Keine großen Umbrüche bei Hertha zu erwarten
Fußballtraditionalisten können also aufatmen. Hertha wird kein Opfer eines Konzerns, der möglichst schnellen Erfolg mit allen Mitteln erzwingen will und dafür auf Konfrontationskurs mit Fans und Verantwortlichen geht. Zumal 50+1 nach wie vor verhindert, dass Investoren in das Tagesgeschäft eines Bundesliga-Vereins eingreifen können. Es ist zu erwarten, dass 777 Partners darauf besser vorbereitet sein wird als die Tennor Holding. Ebenso ist zu erwarten, dass das Unternehmen kein weiteres Geld in den Hauptstadtverein investieren wird. Die Partnerschaft wird strategisch, nicht monetär geprägt sein. Bei keinem der bisherigen Vereine war bei 777-Einstieg ein spürbarer Einschnitt zu beobachten – sei es beim Personal, den Transfers oder der sportlichen Ausrichtung. Vielmehr wird ein organisches Wachstum angestrebt.

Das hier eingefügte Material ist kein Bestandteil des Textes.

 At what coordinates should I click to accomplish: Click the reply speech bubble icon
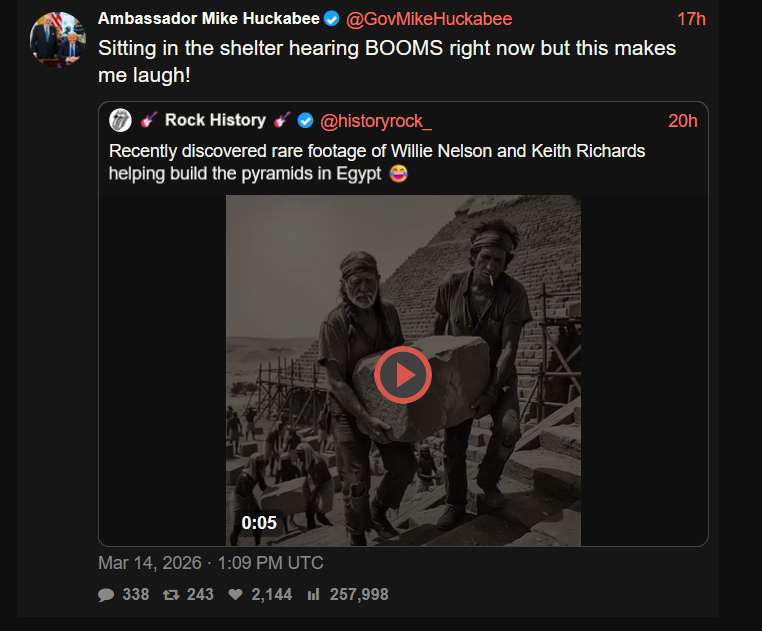pos(106,595)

Es ist auch vorstellbar, dass 777 Partners durch sein Netzwerk bei der Suche nach neuen Sponsoren helfen kann. Wie die Zusammenarbeit mit 777 Partners letztendlich aussehen wird, ist zum jetzigen Zeitpunkt aber nur schwer einzuschätzen – dafür ist die Geschichte des Unternehmens im Fußballgeschäft noch zu jung. Die von den letzten Jahren durchgeschüttelten Hertha-Fans wären aber wohl schon damit zufrieden, wenn der Partner des Vereins möglichst wenig in Erscheinung tritt. Es muss ja nicht immer alles, was man kennt, ein Übel sein.
Hinweis: Dieser Beitrag wurde am 24.11.2022 erstmals veröffentlicht.